第1220回 何でも知っている凄い人

 僕の知り合いに凄い人がいる。実在の人物の話だ。
 その人は博学才鋭の秀才で人生経験も豊富だ。独自の情報網を常に駆使し、それはそれは、物凄く細かいことまで何でもよく知っているのだ。感心することがある。
 例えば、政治経済だけでなく、歴史や文化などの人文科学系をも総覧し、なおのこと理数科学から情報工学系まで、実に広範な知識量を誇る方だ。まさに「何でも」知っているのだ。
 驚くべきは、前述の政経人文理数情報の各分野のみならず、世情のあらゆること ― 例えば、どこそこ横丁の水道のカランが盗まれただの、○○町会で猫の子が産まれたただの、誰それ夫妻が別れそうだだの、誰と誰が不倫しているなどの恐ろしくローカルでプライベートな話題 ― までをも提供しても、既に知っておられることが多い。
 あたかも王の耳・王の目と詠われた、かの「サトラップ」なるペルシアの密偵を随所に配置しているのかと見まがうほどの情報収集能力なのである。
 これは知らないんじゃないか、と試しに言ってみることもある。これはどう?これは知ってますか?と色んな人が情報を入れる。
 そんなとき彼は答える。
 
 「知ってるよ」と。
 
 ある情報を、これは知らんだろうと思うて告げると、彼は自分の情報量を見くびっているのかと言わんばかりに、「それ、知ってるよ」と不満を表し唇を尖らせて言うのである。
 
(注)「知ってるよ」は、第一音節(しっ)と第二音節(て)に等価の強いアクセントがあり、弱い第三音節(る)で唇を尖らせ、最終音(よっ)は高く軽くはねあげる感じだ。やってみてくれ。
 
 その枕詞「知ってるよ」に続いて、それに関連する蓄積された彼の知識を披露するコーナーとなるのだ。その様たるや、落語『つる』における甚兵衛さんを彷彿とさせる。鶴の因縁、謂れを、流れるように説明するあの下りを見るかのような心地がするのだ。まさにリアル甚兵衛、物知り、生き字引なのだ。

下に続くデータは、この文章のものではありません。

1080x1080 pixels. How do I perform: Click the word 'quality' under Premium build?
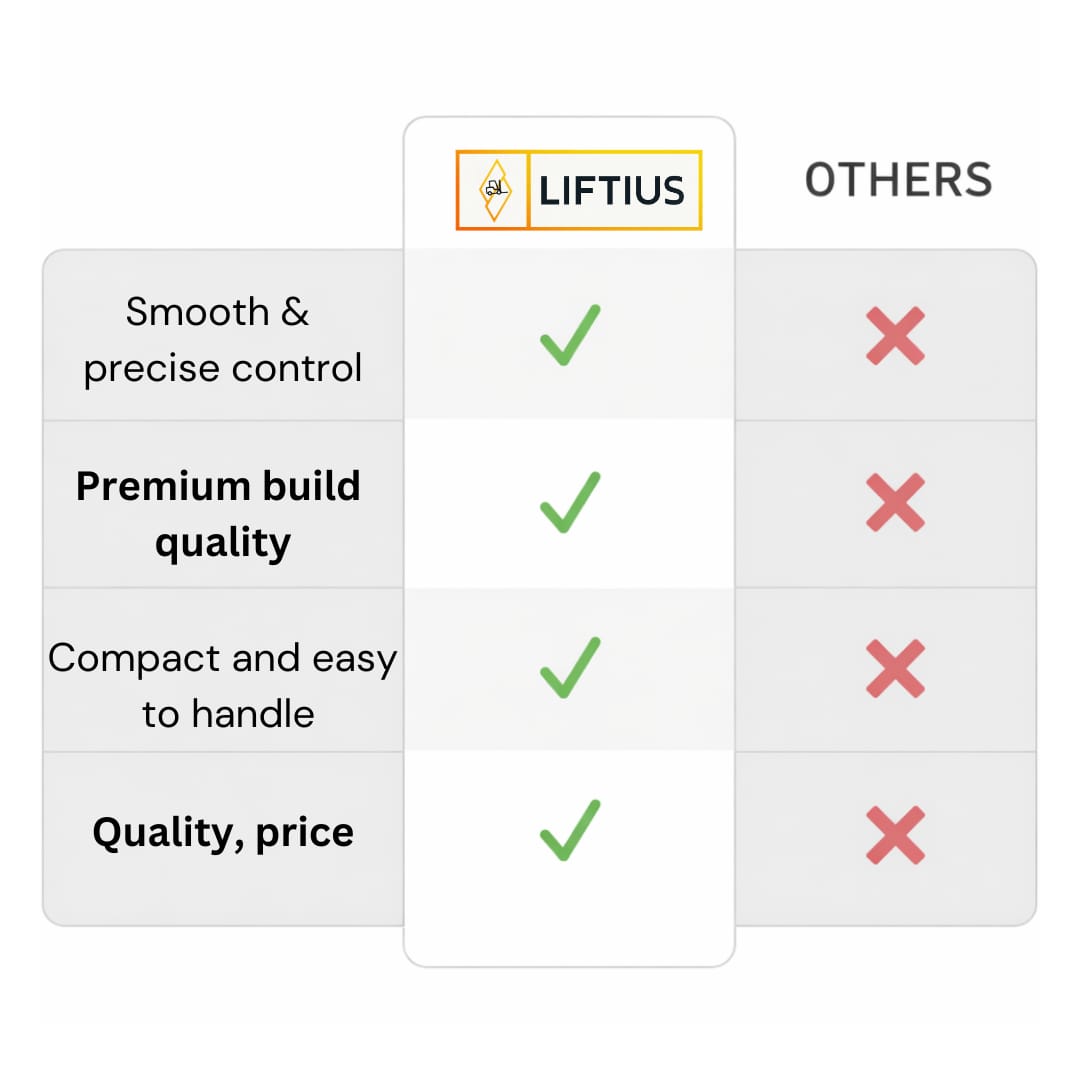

 反ってくるのは、常に「知ってるよ」である。それ以外にはあり得ない。知り得る立場にないと思われることも、いつも「知ってるよ」と宣うのだ。僕なぞは完全に白旗だ。この人が知らないことはないのだろうか。誰しもがそう思う。
 
 昔、僕の知り合いで、この人に絶対知らないことを言ったらどう言うかを挑戦した人がいる。その方の話を聞いた。
 この人と二人で向かい合って様々なことを議論したそうだ。議論の交合数百行、話は出尽くしたかと思われた。
 そのとき、前の椅子に座った挑戦者は、対面に座るこの人が投げ出す足先の靴下を見た。
 すると足裏にサイズを示す「L」のシールが貼り付いているのを発見したそうだ。サラだったのだろう。足裏に貼り付いていたのである。
 しめた、とばかりに挑戦者は言い放った。
 
 「ところで、靴下にLサイズのシールが貼り付いてまっせ!」
 
 すると、この人は平然とした顔でこう言い切ったという。
 
 「知ってるよ」
 
 知らなかったんじゃないかという疑念も湧くが、言葉通りに受けとると、この言葉を言うために朝からLサイズのシールを靴下に貼って議論に臨んだ可能性すらある。単なる口癖なのではないかとも考えることもできよう。
 いずれにしても本質的に持っている情報量は大物と呼ぶに相応しい。靴下の足裏まで把握している大物というものは、全く計り知れないものであることよ。